Elkin et al., (2010) is of the opinion that research stands to gain substantially by employing EHR health data for secondary uses. EHR-supported research can have direct and primary practice rewards related to education and policy development, practice refinement, and clinical discovery (Goldwein, 2007). In support of this, health research based on the secondary use of health data contributes to our present level of knowledge of the causes, trends and natural history of diseases and symptoms (Bonney, 2009).

However, the disadvantages of secondary data are related to the fact that their selection and quality, and the methods of their collection, are not under the control of the researcher, and that they are sometimes impossible to validate (SØRENSEN, Sabroe & OLSEN, 1996). In support of this, the data collected might be so extensive that the individual whose job it is to interpret the findings can potentially arrive at many different, even conflicting conclusions (Stewart & Kamins, 1992).
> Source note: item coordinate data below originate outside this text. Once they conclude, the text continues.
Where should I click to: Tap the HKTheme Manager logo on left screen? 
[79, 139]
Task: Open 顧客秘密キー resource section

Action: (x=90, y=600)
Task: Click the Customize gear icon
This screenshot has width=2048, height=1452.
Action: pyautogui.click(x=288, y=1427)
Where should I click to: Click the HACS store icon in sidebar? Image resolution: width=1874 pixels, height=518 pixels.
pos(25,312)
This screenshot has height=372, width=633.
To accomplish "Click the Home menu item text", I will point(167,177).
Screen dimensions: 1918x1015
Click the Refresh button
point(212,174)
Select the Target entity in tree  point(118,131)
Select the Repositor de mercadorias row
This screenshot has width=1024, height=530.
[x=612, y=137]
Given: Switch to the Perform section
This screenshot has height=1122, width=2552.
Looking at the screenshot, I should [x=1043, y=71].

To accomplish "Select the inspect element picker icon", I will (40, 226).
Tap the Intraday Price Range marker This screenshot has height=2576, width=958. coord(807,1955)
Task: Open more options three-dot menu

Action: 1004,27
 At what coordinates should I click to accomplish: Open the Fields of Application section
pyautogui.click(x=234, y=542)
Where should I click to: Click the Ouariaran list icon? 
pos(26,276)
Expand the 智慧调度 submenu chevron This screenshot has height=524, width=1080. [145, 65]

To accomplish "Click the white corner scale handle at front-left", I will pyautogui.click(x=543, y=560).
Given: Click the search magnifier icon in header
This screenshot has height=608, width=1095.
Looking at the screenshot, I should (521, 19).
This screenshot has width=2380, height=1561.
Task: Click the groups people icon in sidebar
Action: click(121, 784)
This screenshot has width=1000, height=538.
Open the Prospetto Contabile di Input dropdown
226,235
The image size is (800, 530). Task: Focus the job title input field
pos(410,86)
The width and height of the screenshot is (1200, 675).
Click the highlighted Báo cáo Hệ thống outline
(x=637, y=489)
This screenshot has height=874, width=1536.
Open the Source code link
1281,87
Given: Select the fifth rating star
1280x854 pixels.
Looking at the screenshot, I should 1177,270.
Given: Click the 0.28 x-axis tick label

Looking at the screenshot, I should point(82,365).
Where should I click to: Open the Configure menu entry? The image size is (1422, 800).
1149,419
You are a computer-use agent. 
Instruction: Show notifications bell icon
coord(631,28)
More work on disadvantages needed.

To summarise, using health data for research will not replace randomized clinical trials as a definitive research method for specific issues, but it will offer the capacity for real-time learning from the experience of tens of millions of people and will greatly increase the ability to generate and test hypotheses (Etheredge, 2007).

Issues associated with secondary use of health data

Data stored as images

Images, diagnostics reports, and evidence documents derived from the processing of images represent important components of a patient’s medical record (Noumeir & Pambrun, 2009, November). To the extent that imaging data are used in planning and clinical decision making, they should be as accessible as data that are stored in alphanumeric form (Seto & Friedman, 2012).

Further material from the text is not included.